Diese Behandlung richtet sich in der Regel an folgende Gruppen:
Frauen über 40 Jahre mit verminderter Eierstockreserve
Frauen in vorzeitiger Menopause
Paare mit wiederholten IVF-Misserfolgen
Frauen, die nach einer Krebsbehandlung ihre Eierstockfunktion verloren haben
Patientinnen mit erblichen oder genetischen Krankheitsrisiken
Die Klinik Cyprus Hope Fertility und das erfahrene Team unter der Leitung von Op. Dr.
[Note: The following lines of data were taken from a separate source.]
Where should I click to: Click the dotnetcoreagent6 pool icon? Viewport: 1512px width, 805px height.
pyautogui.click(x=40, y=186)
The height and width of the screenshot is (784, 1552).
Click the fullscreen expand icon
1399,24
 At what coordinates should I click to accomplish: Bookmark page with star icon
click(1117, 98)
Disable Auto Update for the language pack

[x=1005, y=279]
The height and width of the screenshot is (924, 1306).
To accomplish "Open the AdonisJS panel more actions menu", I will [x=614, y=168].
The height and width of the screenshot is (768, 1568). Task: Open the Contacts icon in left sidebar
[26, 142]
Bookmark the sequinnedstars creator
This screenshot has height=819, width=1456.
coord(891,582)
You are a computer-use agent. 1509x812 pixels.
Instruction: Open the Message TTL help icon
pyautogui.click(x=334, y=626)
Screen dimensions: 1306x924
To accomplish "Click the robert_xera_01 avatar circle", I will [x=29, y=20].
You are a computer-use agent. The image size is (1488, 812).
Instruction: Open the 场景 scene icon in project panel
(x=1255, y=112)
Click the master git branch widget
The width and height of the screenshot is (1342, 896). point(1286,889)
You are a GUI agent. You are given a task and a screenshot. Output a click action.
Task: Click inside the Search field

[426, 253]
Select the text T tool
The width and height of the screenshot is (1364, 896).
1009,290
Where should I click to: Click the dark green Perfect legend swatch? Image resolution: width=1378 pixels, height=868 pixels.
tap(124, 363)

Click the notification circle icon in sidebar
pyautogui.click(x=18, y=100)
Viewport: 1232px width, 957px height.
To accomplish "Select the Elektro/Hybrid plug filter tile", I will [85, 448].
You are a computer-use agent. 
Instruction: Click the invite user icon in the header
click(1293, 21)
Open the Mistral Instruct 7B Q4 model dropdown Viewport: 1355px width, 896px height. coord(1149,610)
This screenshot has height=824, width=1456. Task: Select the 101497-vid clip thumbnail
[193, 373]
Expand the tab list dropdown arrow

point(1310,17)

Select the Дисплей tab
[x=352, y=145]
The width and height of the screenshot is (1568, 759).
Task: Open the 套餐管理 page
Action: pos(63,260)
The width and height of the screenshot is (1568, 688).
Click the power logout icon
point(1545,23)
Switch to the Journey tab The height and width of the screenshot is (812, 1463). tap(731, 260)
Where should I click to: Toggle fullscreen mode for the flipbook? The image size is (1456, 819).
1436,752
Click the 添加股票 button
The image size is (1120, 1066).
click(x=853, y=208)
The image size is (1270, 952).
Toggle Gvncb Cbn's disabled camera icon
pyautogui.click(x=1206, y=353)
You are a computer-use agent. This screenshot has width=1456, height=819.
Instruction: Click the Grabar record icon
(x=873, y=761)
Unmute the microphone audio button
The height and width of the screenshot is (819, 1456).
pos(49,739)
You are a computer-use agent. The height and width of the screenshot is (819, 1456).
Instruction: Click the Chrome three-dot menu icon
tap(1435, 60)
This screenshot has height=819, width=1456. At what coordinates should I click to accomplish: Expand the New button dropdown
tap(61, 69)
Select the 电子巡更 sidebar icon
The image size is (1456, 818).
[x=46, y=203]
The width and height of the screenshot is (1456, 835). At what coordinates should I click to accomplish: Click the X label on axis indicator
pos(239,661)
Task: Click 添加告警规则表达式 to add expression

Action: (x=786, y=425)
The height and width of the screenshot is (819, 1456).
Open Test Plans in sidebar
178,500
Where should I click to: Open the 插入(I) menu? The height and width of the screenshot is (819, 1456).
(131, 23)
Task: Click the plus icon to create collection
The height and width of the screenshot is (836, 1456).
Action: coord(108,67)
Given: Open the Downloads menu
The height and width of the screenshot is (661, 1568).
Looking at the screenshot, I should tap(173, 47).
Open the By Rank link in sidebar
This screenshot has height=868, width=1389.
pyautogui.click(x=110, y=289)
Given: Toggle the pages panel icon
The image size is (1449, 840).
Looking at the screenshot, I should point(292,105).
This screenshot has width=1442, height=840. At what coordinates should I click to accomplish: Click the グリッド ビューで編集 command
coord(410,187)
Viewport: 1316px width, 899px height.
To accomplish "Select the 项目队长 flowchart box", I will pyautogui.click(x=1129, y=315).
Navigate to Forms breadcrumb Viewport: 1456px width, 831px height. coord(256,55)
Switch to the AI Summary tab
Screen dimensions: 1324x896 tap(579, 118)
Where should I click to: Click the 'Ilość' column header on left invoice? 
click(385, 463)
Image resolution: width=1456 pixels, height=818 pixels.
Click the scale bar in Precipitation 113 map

Zehra Onar gewährleisten einen individuellen Ansatz und begleiten jede Patientin persönlich durch den gesamten Prozess, um die bestmöglichen Ergebnisse zu erzielen.
Vorteile einer Eizellspende auf Zypern
Nordzypern ist weltweit bekannt für seine rechtliche Sicherheit und hohe Erfolgsraten:
Gesetzlich geregelter Prozess: In der Türkischen Republik Nordzypern (TRNZ) ist diese Behandlung legal und wird vom Gesundheitsministerium überwacht.
Keine Wartelisten: Durch einen großen Pool an Spenderinnen kann die Behandlung sofort beginnen.
Hohe Erfolgsraten: Dank junger und gesunder Spenderinnen liegt die Schwangerschaftsrate bei 70–80 %.
Kosteneffizienz: Im Vergleich zu Europa bietet Zypern deutlich günstigere Behandlungsmöglichkeiten.
Einfache Anreise: Die Einreise aus der Türkei ist mit einem Personalausweis möglich, ohne Pass oder Visum.
Vielfalt der Spenderinnen: Eine einfache Anpassung an gewünschte körperliche Merkmale und ethnische Herkunft ist möglich.
Der Ablauf Schritt für Schritt
Erstes Beratungsgespräch: Medizinische Vorgeschichte, Hormonuntersuchungen und Spermaanalyse werden bewertet.
Planung: Die Gebärmutter der Empfängerin wird mit Medikamenten vorbereitet, und eine geeignete Spenderin wird ausgewählt.
Eizellentnahme: Reife Eizellen werden von der Spenderin entnommen und mit dem Sperma befruchtet.
Laborphase: Die Embryonen entwickeln sich 3–5 Tage lang im Inkubator; die besten werden ausgewählt.
Embryotransfer: Die Embryonen werden in die Gebärmutter eingesetzt – der Eingriff ist schmerzfrei.
Schwangerschaftstest: Nach 12 Tagen wird ein β-hCG-Test im Blut durchgeführt.
Erfolgsraten
Die Schwangerschaftsrate liegt bei der ersten Behandlung zwischen 70–80 %. Faktoren wie Alter der Spenderin, Spermienqualität und Gesundheit der Gebärmutter beeinflussen das Ergebnis direkt.
Nach mehreren Versuchen kann die Erfolgsrate auf über 90 % steigen.